Stored items:
______

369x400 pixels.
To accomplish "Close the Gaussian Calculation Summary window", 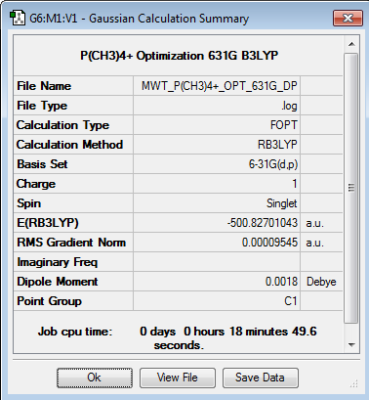I will tap(348, 18).
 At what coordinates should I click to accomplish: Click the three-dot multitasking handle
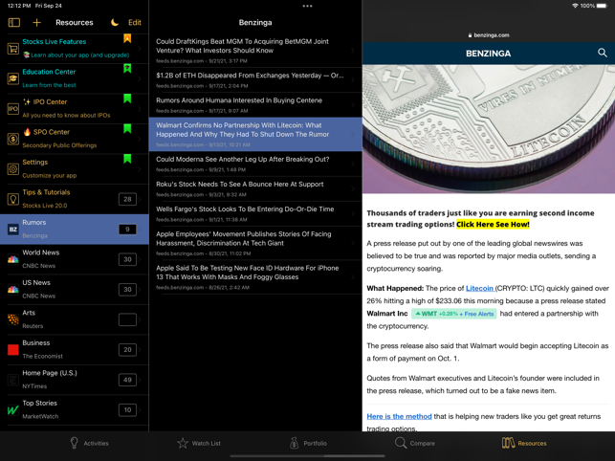308,6
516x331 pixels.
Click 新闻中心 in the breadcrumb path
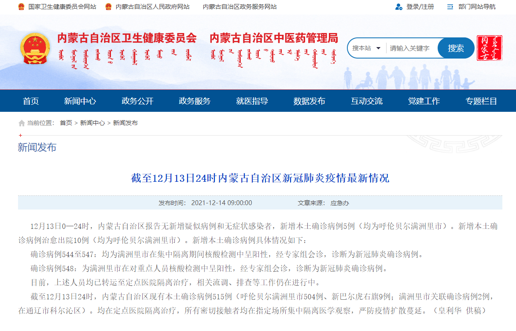click(92, 123)
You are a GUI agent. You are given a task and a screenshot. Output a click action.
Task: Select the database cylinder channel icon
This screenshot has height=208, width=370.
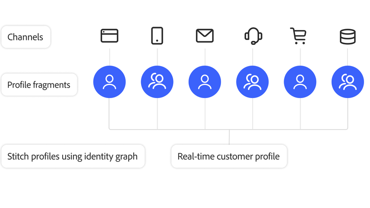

______

Your instructions:
Of the entries above, print exactly those lines that run from the one containing "516x331 pixels." through the last line, excluding any pictures.

Result of the exercise:
516x331 pixels.
Click 新闻中心 in the breadcrumb path
click(92, 123)
You are a GUI agent. You are given a task and a screenshot. Output a click action.
Task: Select the database cylinder channel icon
This screenshot has height=208, width=370.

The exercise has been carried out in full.